A sunken container ship in Sri Lanka could lead to an environmental crisis

A spokeswoman for the Navy, Captain Indica De Silva, said that after several hours of operations to tow the vessel into the deep sea, the operations were stopped because the rear hit the seabed, which could have caused further damage.

By Wednesday evening, the front of the ship was still floating on the water, and the back sank.

Officials said the ship was partially sunk, but the rescue team continued to discuss how to prevent the entire ship from sinking on the spot.

A Navy spokesman said no oil spill had been detected, but if it did, they had the resources to contain it in a limited area.

The ship is currently on the outskirts of Colombo Harbor.

Sri Lanka will demand compensation from the parent company that owns the ship, while police have launched a criminal investigation into the fire.

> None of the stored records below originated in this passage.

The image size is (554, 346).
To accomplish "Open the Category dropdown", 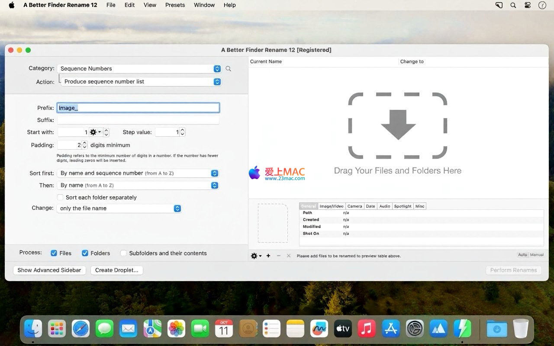I will [139, 69].
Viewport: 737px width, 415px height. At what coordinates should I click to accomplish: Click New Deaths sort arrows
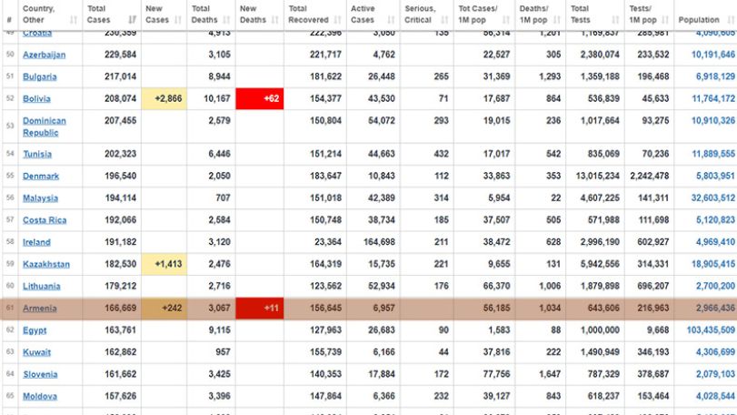(275, 20)
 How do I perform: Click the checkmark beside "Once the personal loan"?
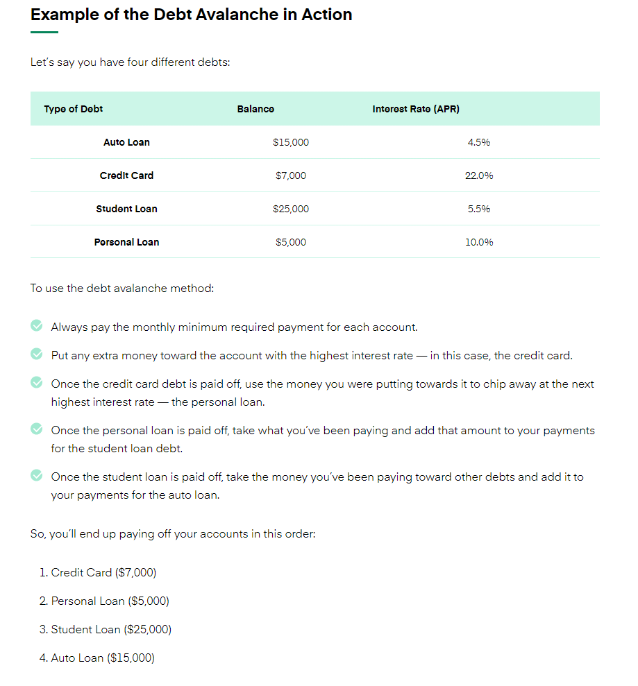pyautogui.click(x=37, y=429)
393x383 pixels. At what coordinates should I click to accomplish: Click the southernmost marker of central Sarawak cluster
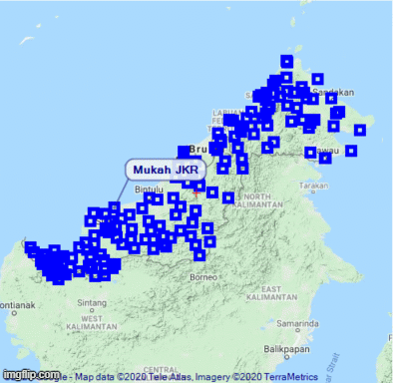click(199, 255)
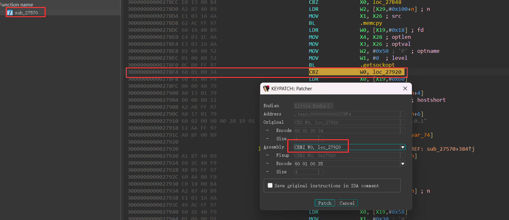This screenshot has width=509, height=220.
Task: Click the Address field in Patcher dialog
Action: [x=347, y=114]
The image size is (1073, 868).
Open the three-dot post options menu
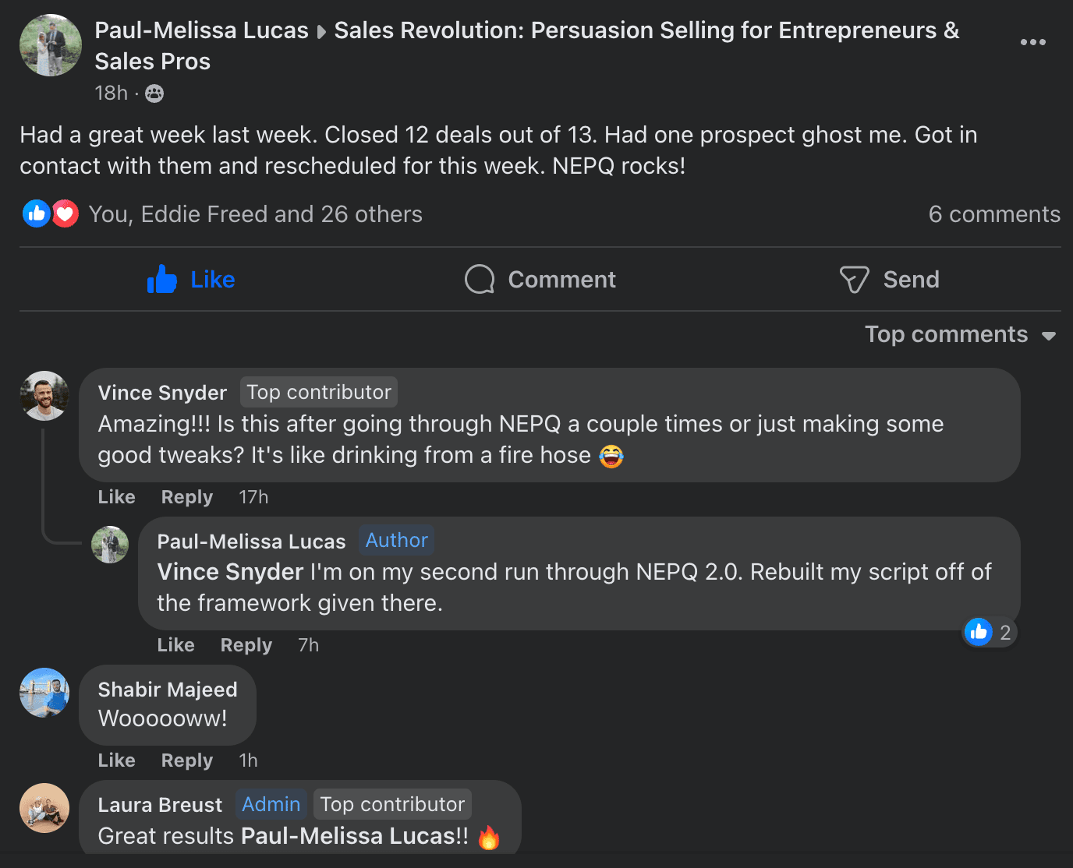[1032, 42]
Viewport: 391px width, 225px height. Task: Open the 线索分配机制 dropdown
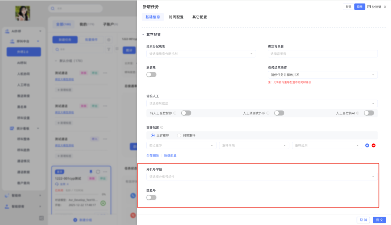(x=201, y=54)
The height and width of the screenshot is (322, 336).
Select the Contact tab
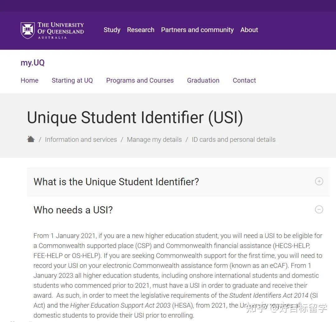pyautogui.click(x=244, y=81)
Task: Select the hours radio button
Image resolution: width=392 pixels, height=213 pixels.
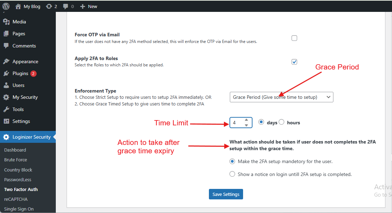Action: 281,122
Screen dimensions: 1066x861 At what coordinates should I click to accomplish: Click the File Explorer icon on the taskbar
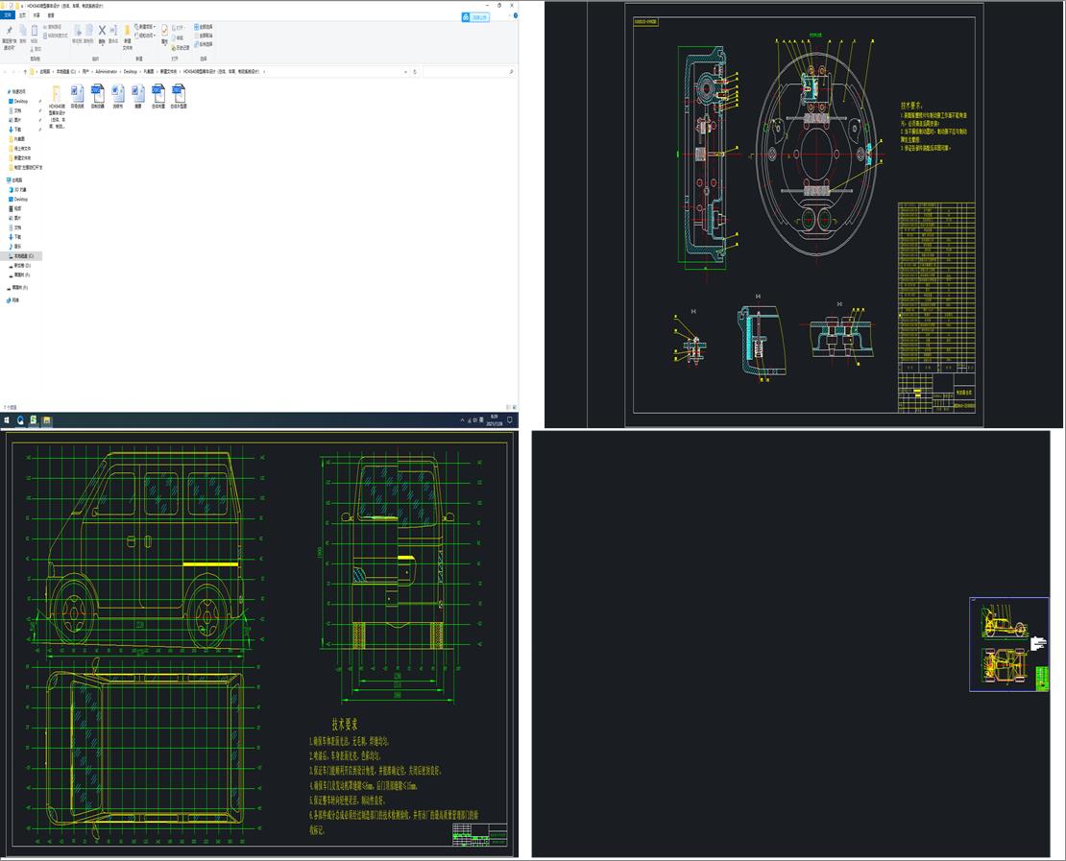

The Marine Protection Authority said the burning of the X Press Pearl had caused a major environmental disaster, as beaches from the south coast to the west coast had been damaged by debris that had been thrown ashore.

The government said a large number of marine life had died as a result of the pollution caused by the fire, while the Department of Fisheries had imposed a temporary ban on fishing from the south to the west coast.

In recent days, more than 1,000 people have been involved in cleaning up the damaged beaches, and people have been warned not to touch the rubbish, as it could be harmful to health.

A sunken container ship in Sri Lanka could lead to an environmental crisis

The X-Press Pearl is registered under the flag of Singapore and on May 15 carried +1486 containers with 25 tons of nitric acid, some other chemicals and cosmetics from the port of Hazir, India.

The ship transmitted the signal of the accident, being near the port of Colombo on May 20, before it caught fire. The Sri Lankan Navy sent its ships to fight the fire.